Real estate experts, including CREA, say average prices aren’t always the best way to gauge the overall health of the market, mainly because sales in big markets tend to skew the numbers, and that’s especially true in the age of COVID-19.

Sales were up by more than 50 per cent in Toronto from April’s low level, by more than 90 per cent in Montreal and by more than 30 per cent in Vancouver. Houses in those cities tend to cost more than in other areas, so the average of all sales could have easily been dragged higher as a result.

If Toronto and Vancouver are stripped out of the numbers, the average selling price was $401,000 in May.

“Because the level of transactions is still so low, average price data should be taken with a large grain of salt,” TD Bank economist Rishi Sondhi said.

“With the level of activity still at multi-decade lows, pent-up demand is likely to fuel additional gains for at least another few months [but] the big question is what happens after this initial burst.”
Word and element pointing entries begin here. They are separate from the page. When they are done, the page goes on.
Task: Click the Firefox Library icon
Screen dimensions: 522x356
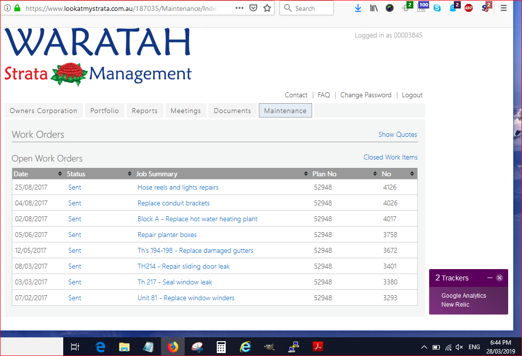Action: click(374, 8)
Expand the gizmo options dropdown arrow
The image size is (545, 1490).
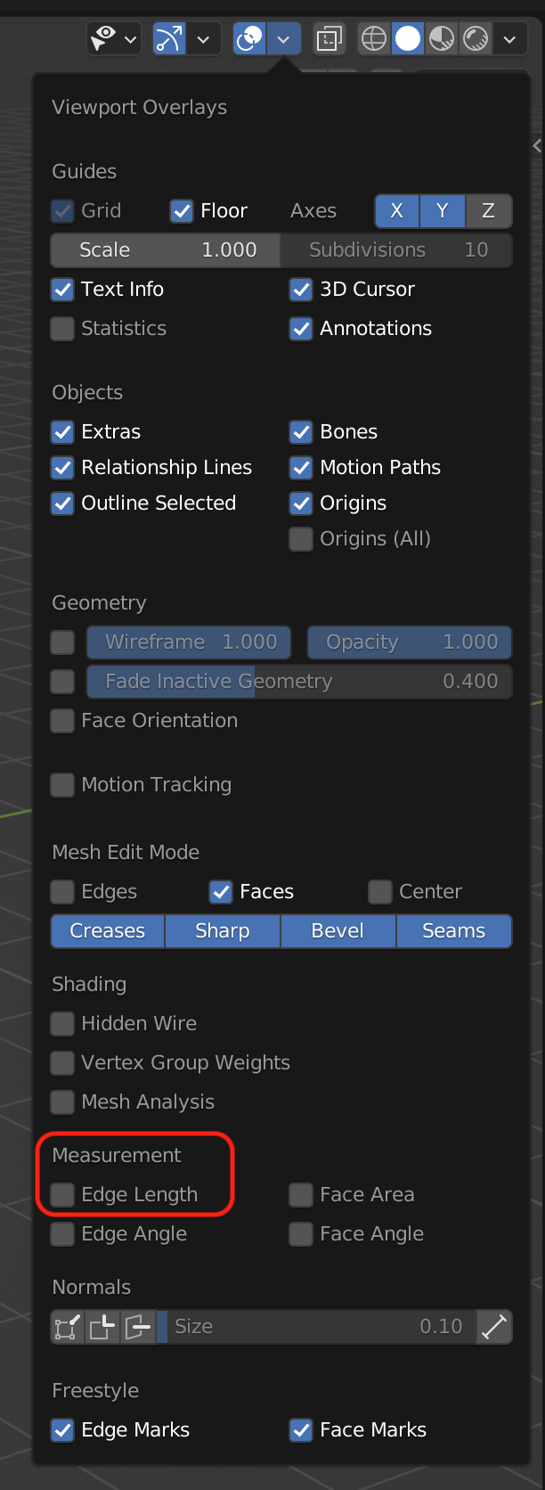tap(203, 39)
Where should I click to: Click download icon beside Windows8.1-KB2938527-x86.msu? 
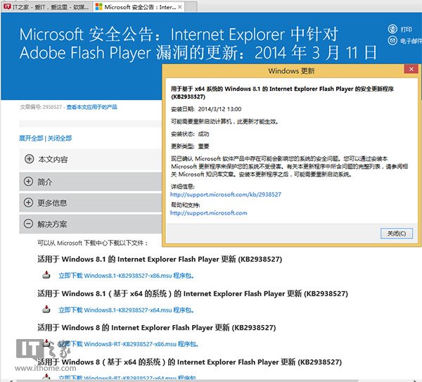click(x=47, y=274)
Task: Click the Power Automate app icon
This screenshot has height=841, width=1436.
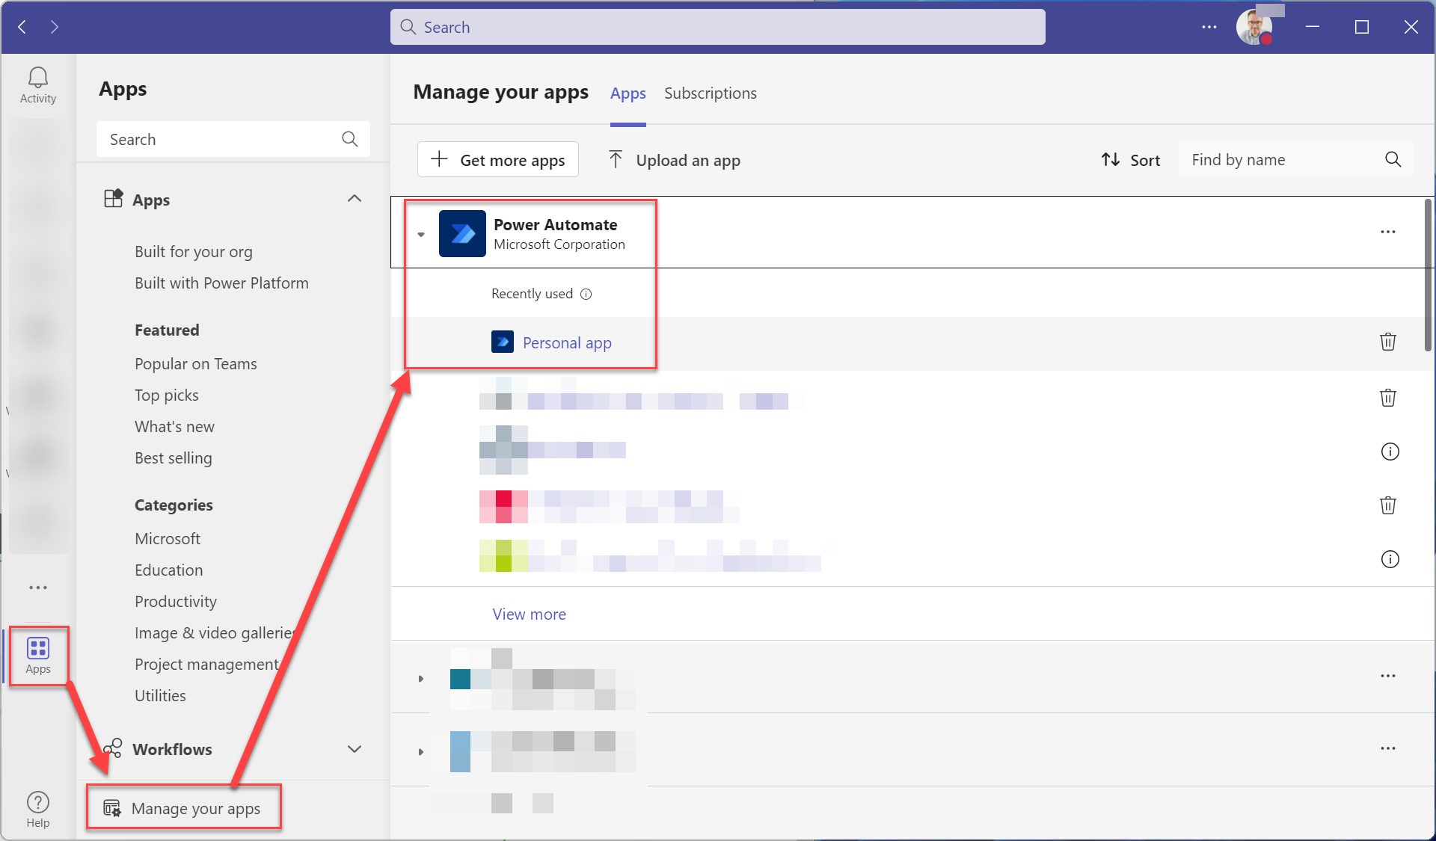Action: pos(462,233)
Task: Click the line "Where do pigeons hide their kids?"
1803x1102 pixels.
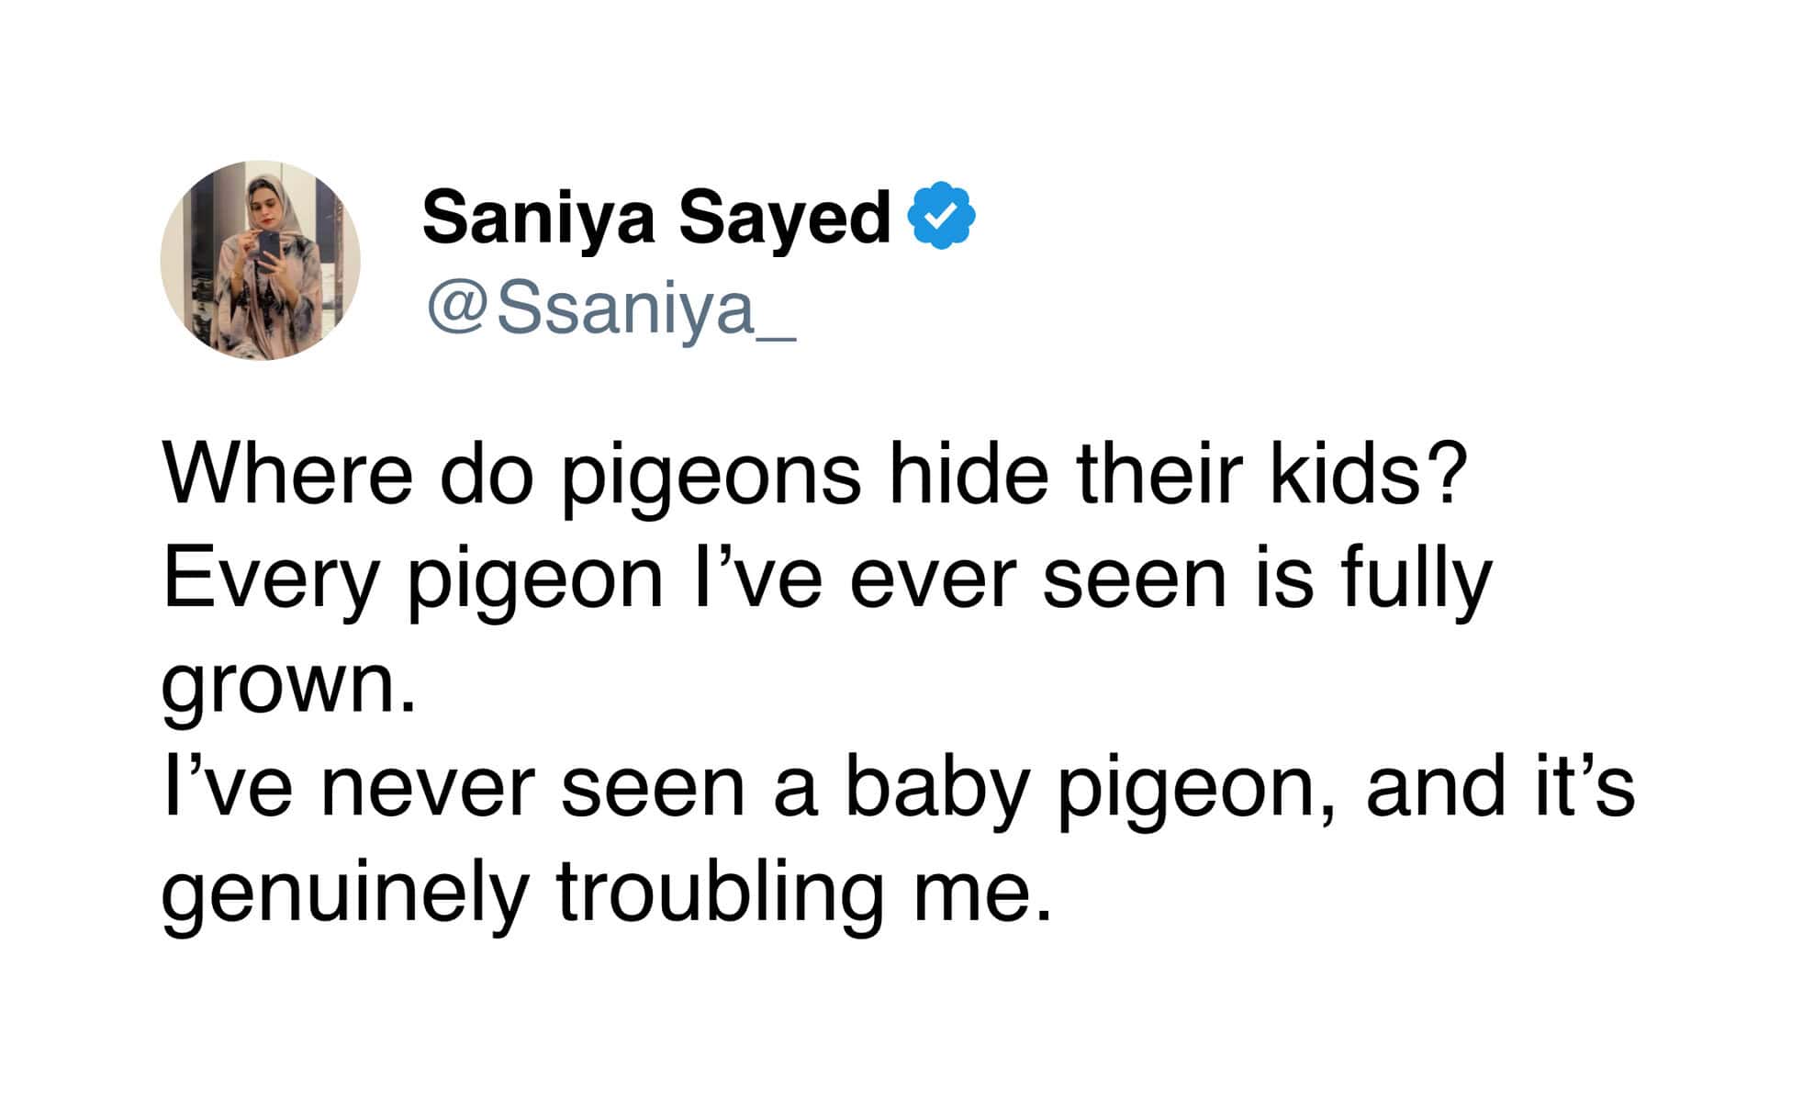Action: click(x=809, y=475)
BMO economist Robert Kavcic also says it’s too soon to tell how the housing market is responding to COVID-19. “It’s easy to post gaudy percentage increases coming off what was effectively a shut-down market in April,” he said in an email report to clients.

“The speed at which new listings come to the market in the months ahead, versus how much pent-up demand there is (or how much demand is destructed by the pandemic), will ultimately dictate … price action, which to date has held relatively steady.”